* _Problem_:
Decide whether each statement agrees with the passage on the financing arrangement. Answer yes or no, and quote the words of the passage that settle it. (a) The financing arrangement is made up of a committed facility agreement and a separate lending agreement. (b) The Commission has placed limits on the rehypothecation of securities lent by an investment company. (c) The Registrant holds that rehypothecating the hypothecated securities falls under the 300% asset coverage test.

* _Document text_:
..............................

As described more fully in the response (b) below, the financing arrangement consists of a committed facility agreement and a separate lending agreement. The Registrant understands that borrowings under the committed facility agreement are subject to the asset coverage requirements of Section 18 of the 1940 Act and, as noted in its response letter on July 15, 2010, the Registrant confirms that it has met the 300% asset coverage test imposed by Section 18(a)(1) of the 1940 Act when it has borrowed through the Facility. As noted above, any securities lent or hypothecated to BNP and any rehypothecation by BNP is done pursuant to a separate lending agreement and, other than the fact that the securities being lent to BNP come from the assets pledged as Collateral for borrowings under the committed facility agreement, the two activities are not related and should be analyzed separately by the 1940 Act. Under guidelines established by the Commission relating to securities lending activities, the Registrant does not believe that the rehypothecation of the hypothecated securities is subject to the 300% asset coverage test under Section 18(a)(1) of the 1940 Act.
The Commission has provided protocol regarding securities loan transactions. More importantly, to the Registrant’s knowledge, the Commission has not stipulated that securities lent by an investment company not be rehypothecated by the borrower, nor has the Commission established any limitations to such rehypothecation. When the Commission has considered securities lending activities by investment companies (but not by the persons to which an investment company has lent the securities), the Commission has largely framed its analysis primarily in terms of Rule 17f-2 of the 1940 Act. In that context, it has articulated certain guidelines it deems applicable to such securities loans. Specifically:
(1)

..............................

* _Dataset extract_:

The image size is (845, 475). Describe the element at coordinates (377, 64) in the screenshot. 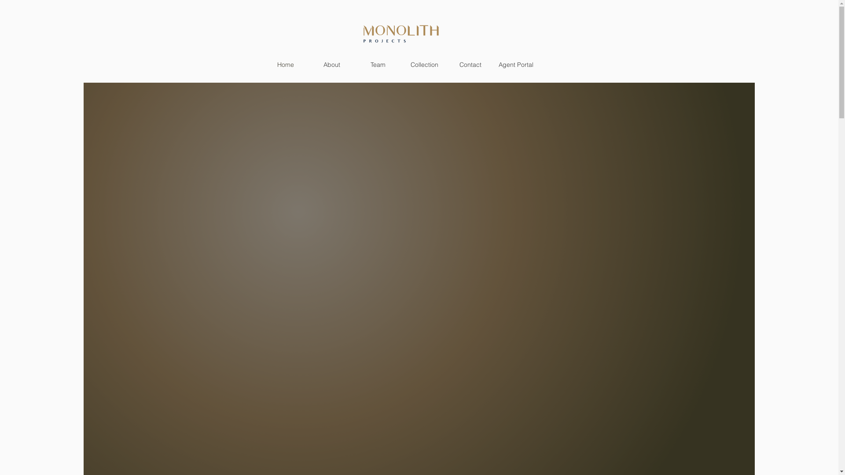

I see `'Team'` at that location.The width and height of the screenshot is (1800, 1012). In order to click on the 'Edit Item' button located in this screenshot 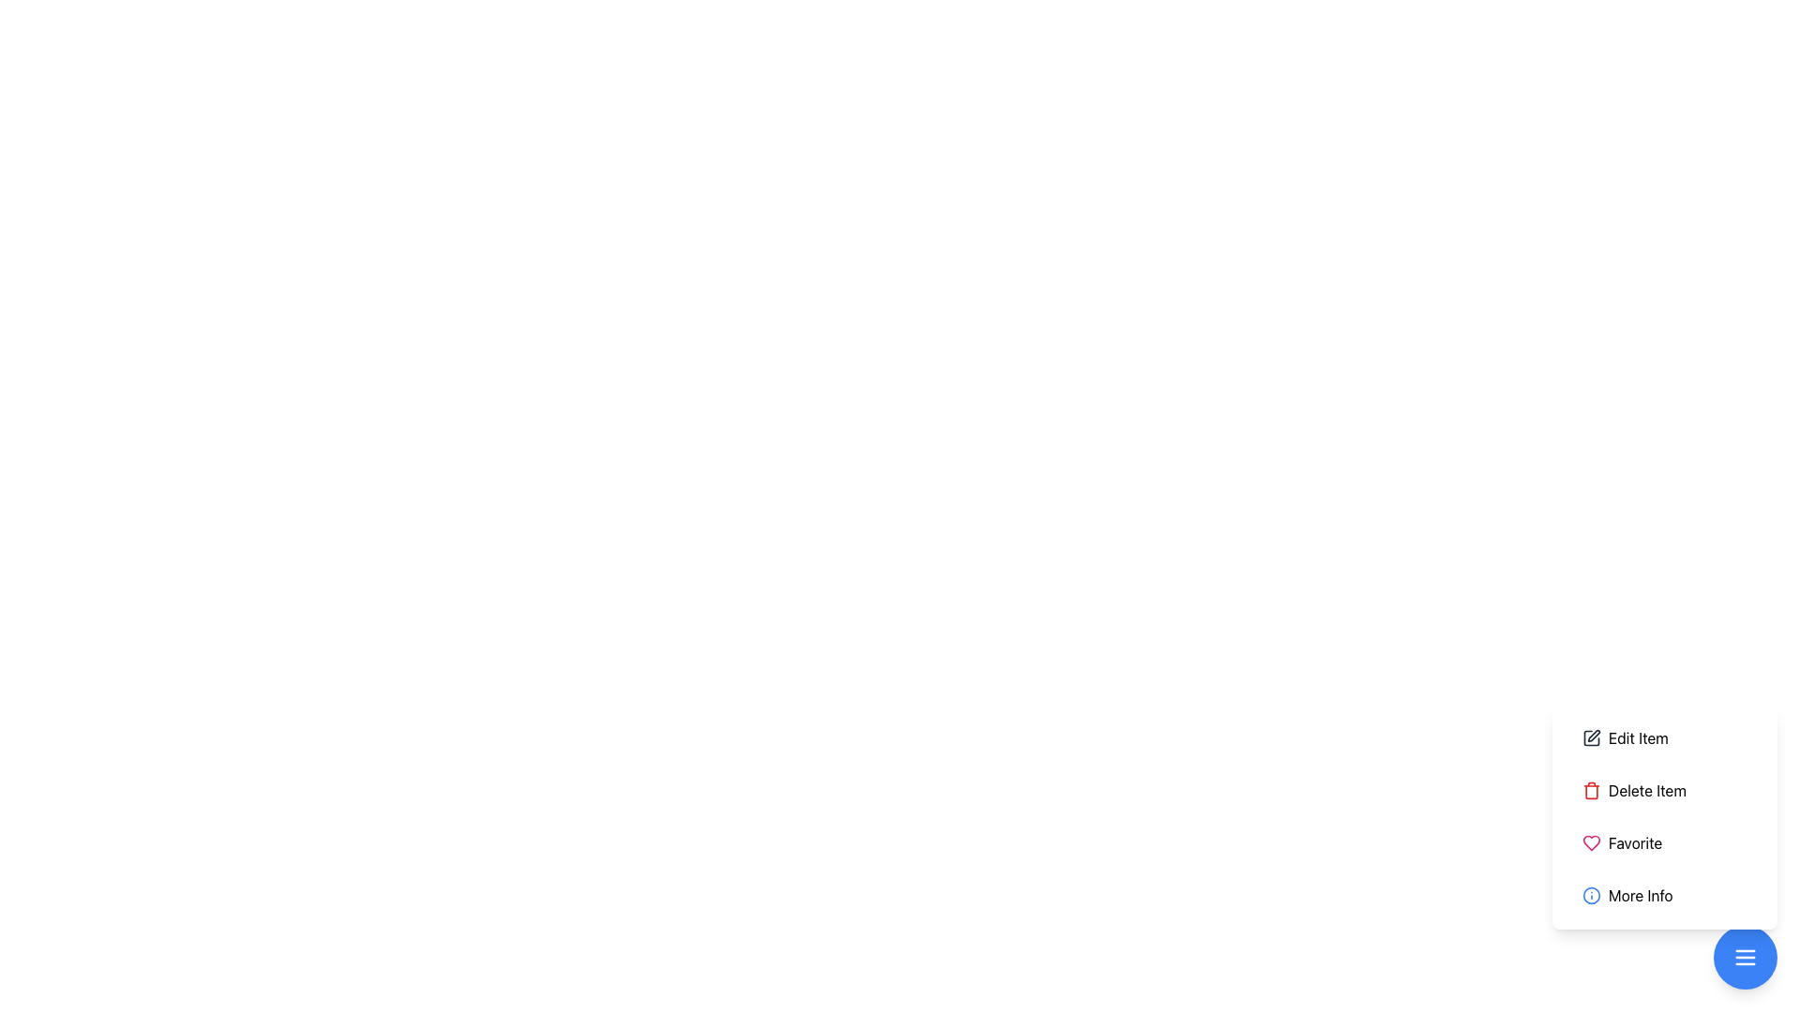, I will do `click(1637, 737)`.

..............................

* _Task solution_:
(a) Yes: "the financing arrangement consists of a committed facility agreement and a separate lending agreement"
(b) No: "nor has the Commission established any limitations to such rehypothecation"
(c) No: "the Registrant does not believe that the rehypothecation of the hypothecated securities is subject to the 300% asset coverage test under Section 18(a)(1) of the 1940 Act"